[Opening Information shown section]

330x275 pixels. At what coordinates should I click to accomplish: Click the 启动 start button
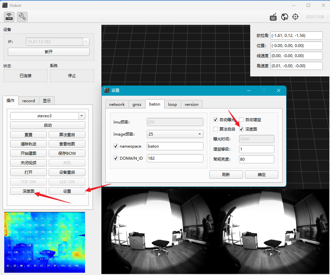48,125
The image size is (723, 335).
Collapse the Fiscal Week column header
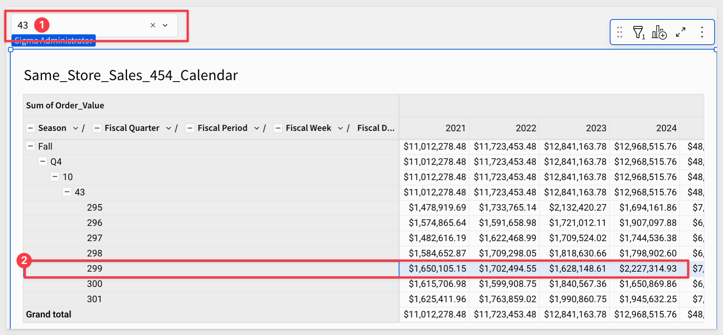pyautogui.click(x=278, y=128)
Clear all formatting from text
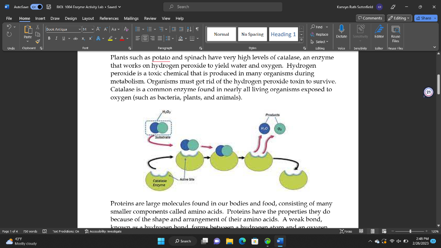The height and width of the screenshot is (248, 441). pos(125,28)
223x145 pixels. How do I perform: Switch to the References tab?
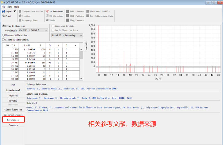tap(13, 120)
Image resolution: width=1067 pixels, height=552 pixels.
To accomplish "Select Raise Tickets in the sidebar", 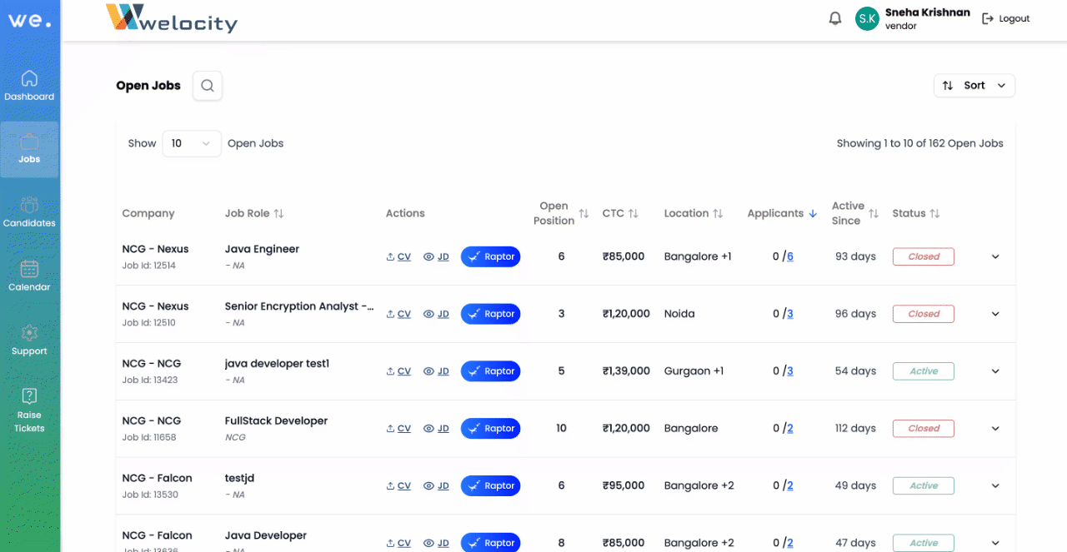I will click(x=29, y=410).
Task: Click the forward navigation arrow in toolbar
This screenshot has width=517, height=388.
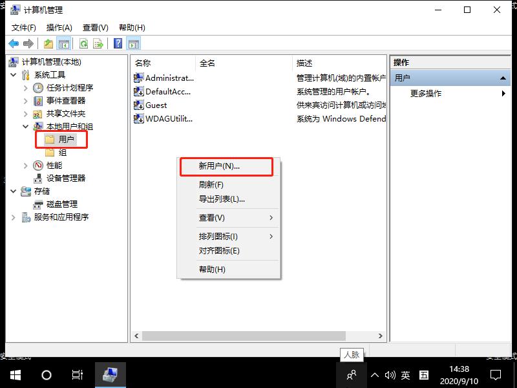Action: pos(28,43)
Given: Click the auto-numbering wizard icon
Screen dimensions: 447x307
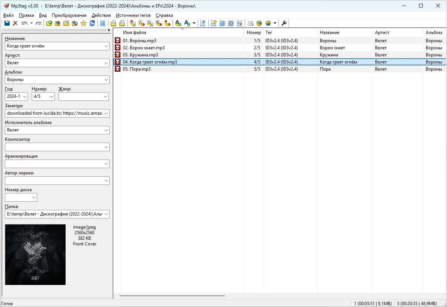Looking at the screenshot, I should coord(239,24).
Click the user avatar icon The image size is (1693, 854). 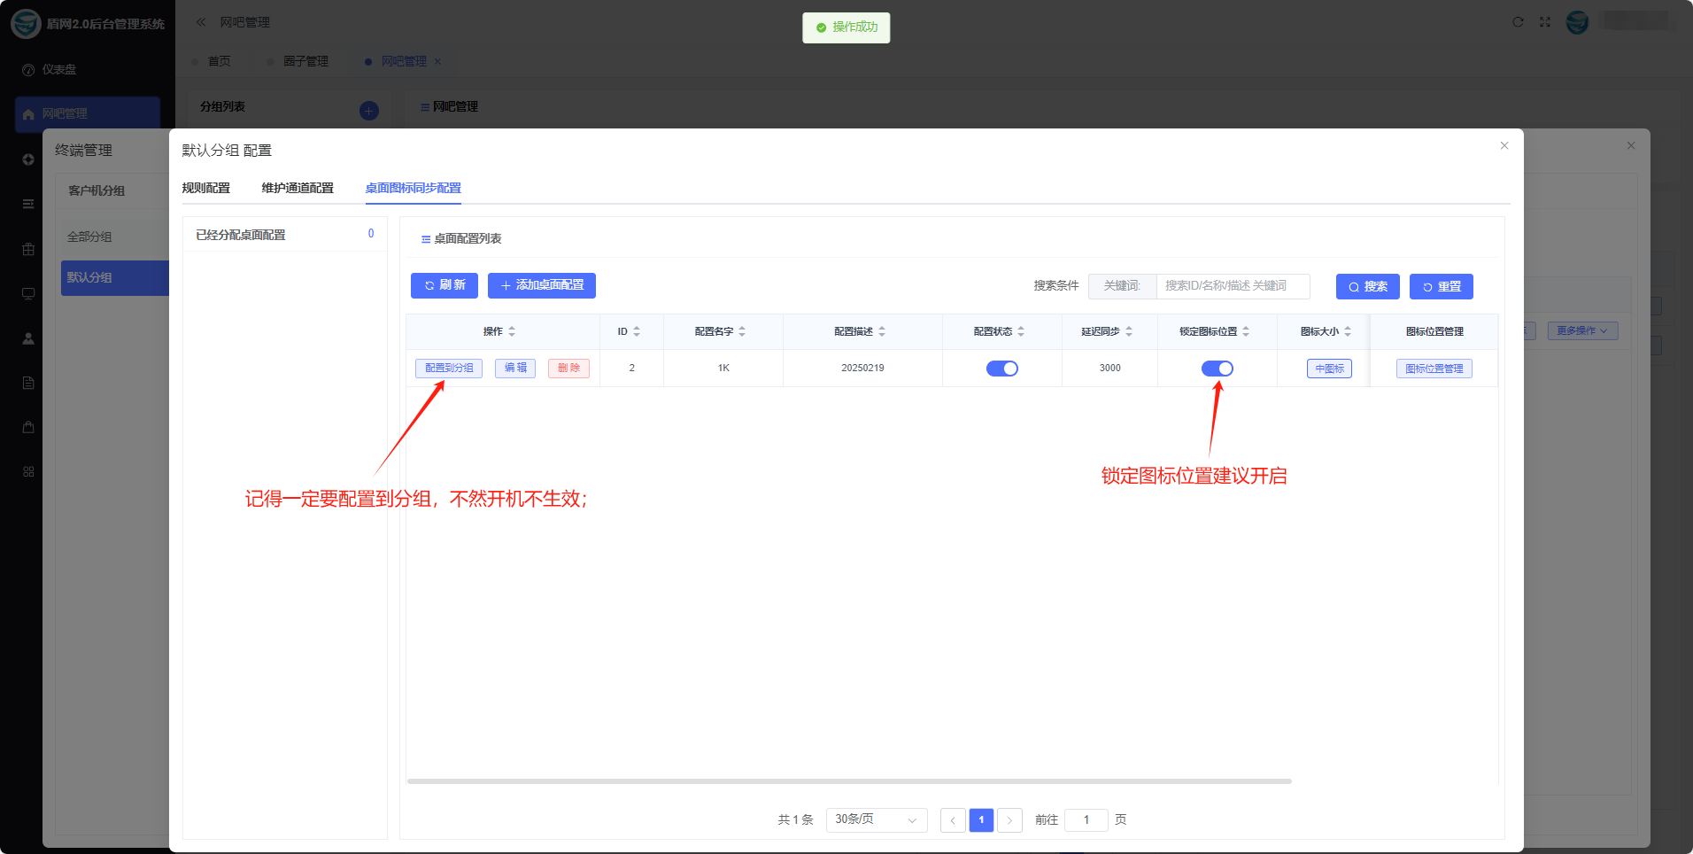pyautogui.click(x=1577, y=22)
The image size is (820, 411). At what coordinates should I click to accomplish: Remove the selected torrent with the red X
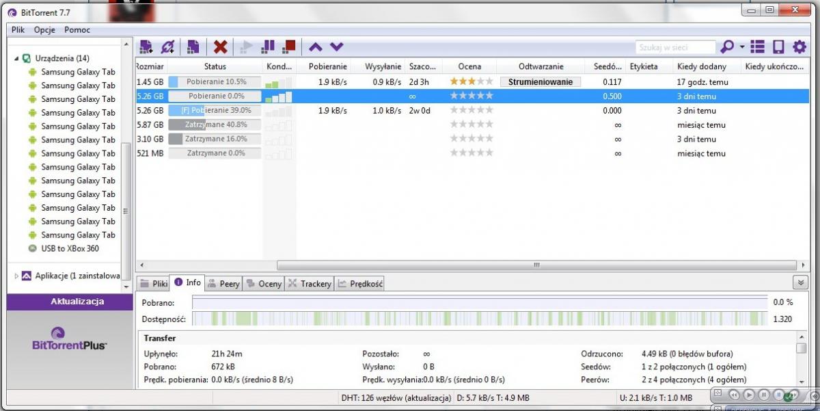click(x=220, y=47)
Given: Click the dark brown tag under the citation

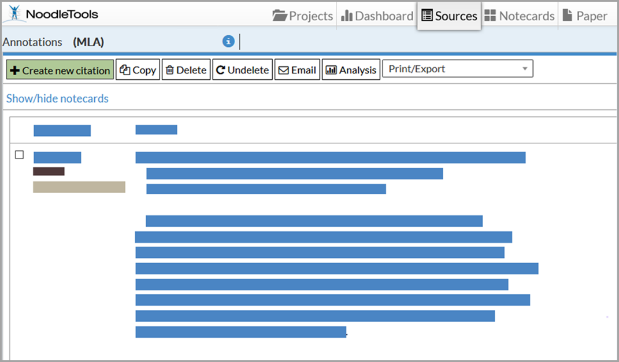Looking at the screenshot, I should 49,171.
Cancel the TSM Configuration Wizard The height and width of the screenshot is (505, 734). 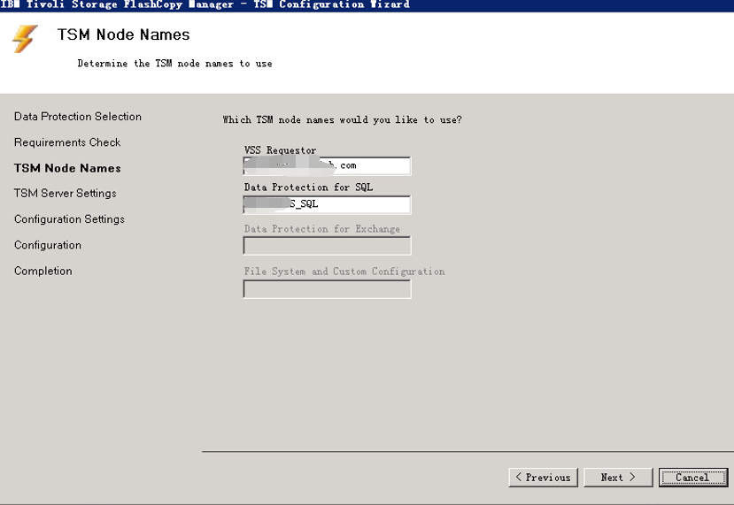click(692, 478)
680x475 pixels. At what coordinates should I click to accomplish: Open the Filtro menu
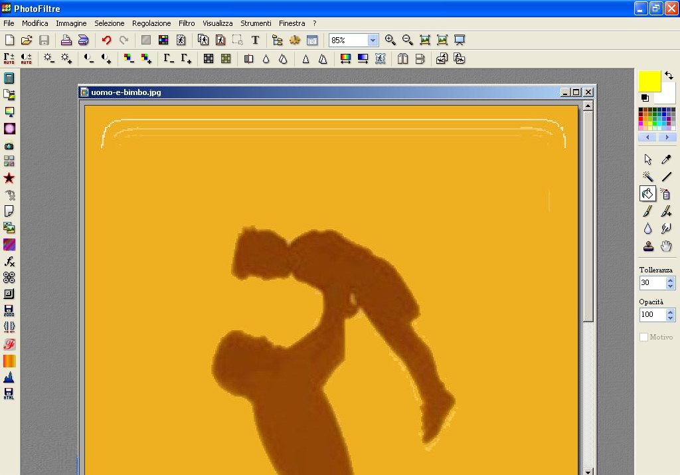tap(187, 23)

[Closing Information shown section]

* **Aim of the task**
Transcribe exactly the lines from the one holding "680x475 pixels. At" through the final line of the material above, both ends included; any pictures should be dropped.

* **Answer box**
680x475 pixels. At what coordinates should I click to accomplish: Open the Filtro menu
tap(187, 23)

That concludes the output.